#8 – Belize


Belize was founded by adventurers—pirates, loggers and roughneck settlers who carved a place to live from swamps and jungles. A few centuries later, adventurous eco-travelers found this corner of Central America, and today, Belize is a rising star among those seeking active and educational vacations.

Tourists go to see its vast expanses of rainforest, rich collection of birds and animals, a long stretch of coral barrier reef and plentiful Maya ruins. As a result, tourism now surpasses agriculture as the largest industry in Belize, generating more than one-fifth of the country’s gross domestic product.

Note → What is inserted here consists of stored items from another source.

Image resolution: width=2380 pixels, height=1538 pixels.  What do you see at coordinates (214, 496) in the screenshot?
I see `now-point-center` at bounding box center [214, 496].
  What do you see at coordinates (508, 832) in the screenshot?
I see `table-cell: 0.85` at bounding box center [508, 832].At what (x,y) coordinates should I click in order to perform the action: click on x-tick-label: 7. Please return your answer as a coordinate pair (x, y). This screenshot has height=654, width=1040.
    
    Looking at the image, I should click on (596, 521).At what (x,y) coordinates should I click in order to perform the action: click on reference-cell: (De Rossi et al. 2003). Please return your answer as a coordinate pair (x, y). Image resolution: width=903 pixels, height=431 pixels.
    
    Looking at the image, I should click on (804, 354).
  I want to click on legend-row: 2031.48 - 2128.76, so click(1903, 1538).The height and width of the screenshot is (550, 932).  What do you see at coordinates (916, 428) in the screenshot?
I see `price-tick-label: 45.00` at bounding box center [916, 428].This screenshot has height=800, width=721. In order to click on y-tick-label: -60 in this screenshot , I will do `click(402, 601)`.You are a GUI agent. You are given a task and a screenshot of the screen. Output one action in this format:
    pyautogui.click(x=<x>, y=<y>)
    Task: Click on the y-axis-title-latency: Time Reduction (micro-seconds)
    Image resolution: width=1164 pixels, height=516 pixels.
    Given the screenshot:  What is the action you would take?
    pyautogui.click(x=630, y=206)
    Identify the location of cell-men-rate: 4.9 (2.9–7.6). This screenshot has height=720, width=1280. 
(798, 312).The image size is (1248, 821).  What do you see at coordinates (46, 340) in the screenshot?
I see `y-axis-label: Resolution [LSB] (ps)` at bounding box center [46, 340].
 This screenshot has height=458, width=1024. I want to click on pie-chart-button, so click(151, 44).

About a third of a million international visitors go to Belize annually for everything from honeymoons to snorkeling, along with almost two-thirds of a million who visit briefly on cruise ships.

Of course, Belize’s growing popularity is making it somewhat less wild than it used to be—especially if you find yourself in a well-appointed jungle lodge or seaside resort (even the sounds of howler monkeys can seem rather civilized when you’re sipping cappuccino on the veranda).

Belize’s travel infrastructure is continually improving but remains far from polished: Some areas are difficult and/or expensive to get to, and conventional resort amenities such as golf courses and tennis courts are few and far between. Belize’s handful of “highways” are narrow but in fairly good condition, and getting around the country is not without its delays and challenges. We find these to be rather minor drawbacks, however. A bit of rawness just seems fitting for a place that caters to so many active travelers.